AI in the Eyes of Semiconductor
Abstract:
Semiconductor
chips enabling the Artificial Intelligence products and systems. The higher
technology nodes enabled higher integration capability and hence provides a
road-map of improved products and systems over a period of time. Over the next
couple of decades, the technological developments around storage and processing
power will enable some innovative products that we know and love today, such as
Netflix’s recommendation engine or self-driving cars. In general, the AI
systems comprises of two major functionalities namely machine learning and then
the inference. Both these functions need specific set of computation and
storage needs to enable the target application in an effective way. This blog
talks about machine learning and inference concepts, scope of semiconductor
chips in AI systems and types of different chips to enable based on the
applications.
What is Machine
Learning?
Machine
Learning is a major field in data science. In simple words Data science encompasses preparing
data for analysis, including cleansing, aggregating, and manipulating the data
to perform advanced data analysis.

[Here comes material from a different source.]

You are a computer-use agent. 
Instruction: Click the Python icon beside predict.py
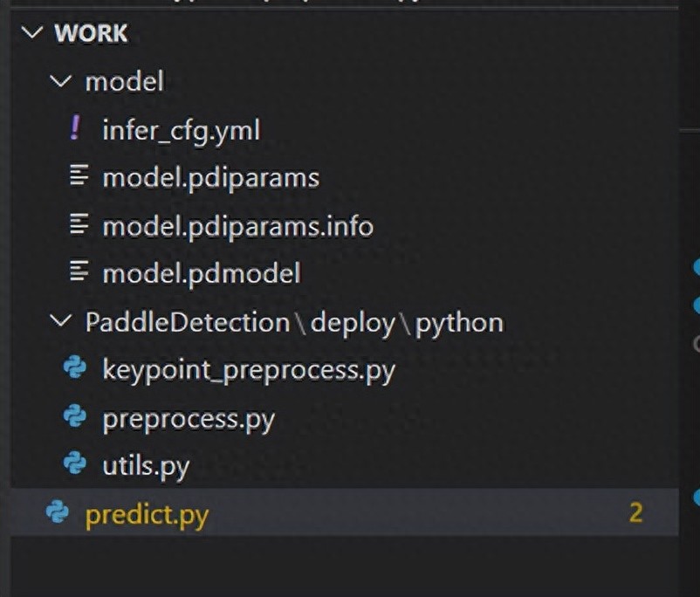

The amount of data to be analyzed is growing
leaps and bounds in current applications and hence necessitating the need of
machine interference in data analysis. Just to visualize the amount data, take
an example of how e-commerce platforms like Amazon, Flipcart or Netflix comes
up of interested or probable items to buy when user login. This is done through
tracking his items he searches/orders(learning) and then trying to infer what
items he may be interested.
Machine
learning can also be treated as a branch of artificial intelligence
(AI) and computer science which focuses on the use of data and algorithms
to imitate the way that humans learn, gradually improving its accuracy. Machine
learning is an important component of the growing field of data science. Through
the use of statistical methods, algorithms are trained to make classifications
or predictions, uncovering key insights within data mining projects. These
insights subsequently drive decision making within applications and businesses.
Let us
briefly look into how machine learning works or in other wards what are the
basic functionalities involved in the aspect of machine learning. One can
classify the into basic 7 steps in this machine learning
The three
major building blocks of a Machine Learning system are the model, the
parameters, and the learner.
- Model is the system which makes predictions
- The parameters are the factors which are considered by the model to make predictions
- The learner makes the adjustments in the parameters and the model to align the predictions with the actual results
To put the
same thing in another way to simplify the explanation to suit the
implementation …
An ML
lifecycle can be broken up into two main, distinct parts. The first is the training
phase, in which an ML model is created or “trained” by running a specified
subset of data into the model. ML inference is the second phase, in
which the model is put into action on live data to produce actionable output.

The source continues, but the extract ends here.